On the economy side, Professor Bean has seen more than one recession. I would be confident of the judgments he made. On the fiscal side, we learnt a lot of lessons, particularly about a recession when inflation is relatively low. There are lots of rigidities in the public spending system or nominal things that are fixed relative to inflation or in cash. Particularly if nominal GDP falls, they can push the deficit up very quickly.
There are two things on the stocks of OBR publications that help to say how I would approach it. One is a working paper we did a few years ago looking at the March 2008 forecast relative to outturn and learning the lessons about sticking to departmental spending plans when nominal GDP is 10% smaller than you expect and you get 4% of GDP more public spending. We also learned how the ebbs and flows of inflation push through the welfare system. There were lots of useful lessons.
The other thing is the stress test we did in the Fiscal risks report last year, where we ran a stress test through all the fiscal models. We particularly learnt things about how inflation affects the debt stock now we have such a large stock of inflation‑linked debt in the system. We also learnt that a couple of our models cannot cope with shocks that size, so professional judgment has to override the coefficients in the models. The capital gains tax model came out with very negative revenues, which is not what happened. That is a moment when you have to think more carefully about what actually would happen.
Q91 Wes Streeting: In your CV you describe your experience in the Treasury’s macroeconomic co-ordination and strategy group, writing, “I was responsible […] for leading the March 2013 review of the monetary policy framework that delivered the first material changes to the Bank of England’s remit since it was granted operational independence in 1997”. The Bank’s remit has been changed and expanded through several Acts of Parliament since 1997. Was it the Bank of England’s remit you were referring to or did you mean the MPC specifically?

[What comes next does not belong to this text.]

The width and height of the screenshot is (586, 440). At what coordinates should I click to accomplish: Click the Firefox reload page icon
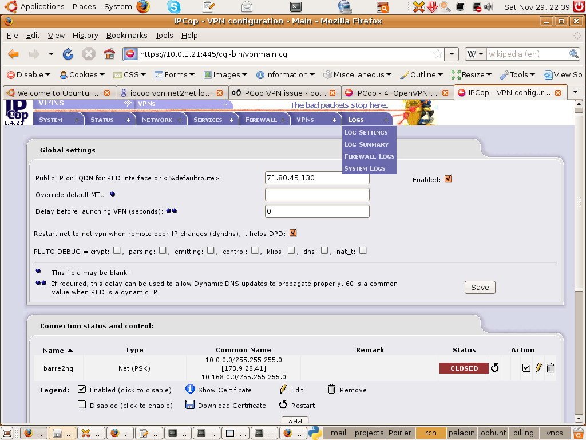click(x=68, y=54)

Andy King: I am afraid I meant the MPC, yes.
Q92 Wes Streeting: In December 2003, the MPC’s price stability remit was changed from 2.5% on the RPIX measure to 2.2% on the CPI measure. Was that not a material change?
Andy King: It was. It was designed to have as little impact as possible, as 2% CPI was thought to be equivalent to 2.5% RPIX. Perhaps I should have said “the second material change” or “a material change” to the MPC’s remit.
Q93 Chair: Finally, I just want to return to this issue about gender and gender diversity, which Catherine raised. Assuming that we approve your appointment, there will have to be a new OBR chief of staff. Who runs the campaign for that replacement for you?
Andy King: That is an OBR responsibility. As I said at the start, the line manager of the chief of staff is the chairman of the OBR.
Q94 Chair: Would it be a good idea for us to tackle Robert Chote about the need for gender diversity in any replacements he might appoint?
Andy King: I am sure he would welcome that. He is as seized of the issue as I am.
Q95 Chair: You said in your questionnaire that one of the future risks to the OBR is the need to find a replacement for him when his final term is over. Would you agree that this senior appointment is another opportunity to remember not only gender diversity but diversity generally?
Andy King: Absolutely, yes. That would be a Treasury responsibility but, absolutely, yes.
Q96 Chair: We remind the Treasury very regularly of its responsibilities in this particular area.
Andy King: I have been following your correspondence.
Chair: Lovely. Thank you very much indeed for your time this morning. We are going to discuss the report that the Committee will write, but we are very grateful to you for being here this morning. Thank you.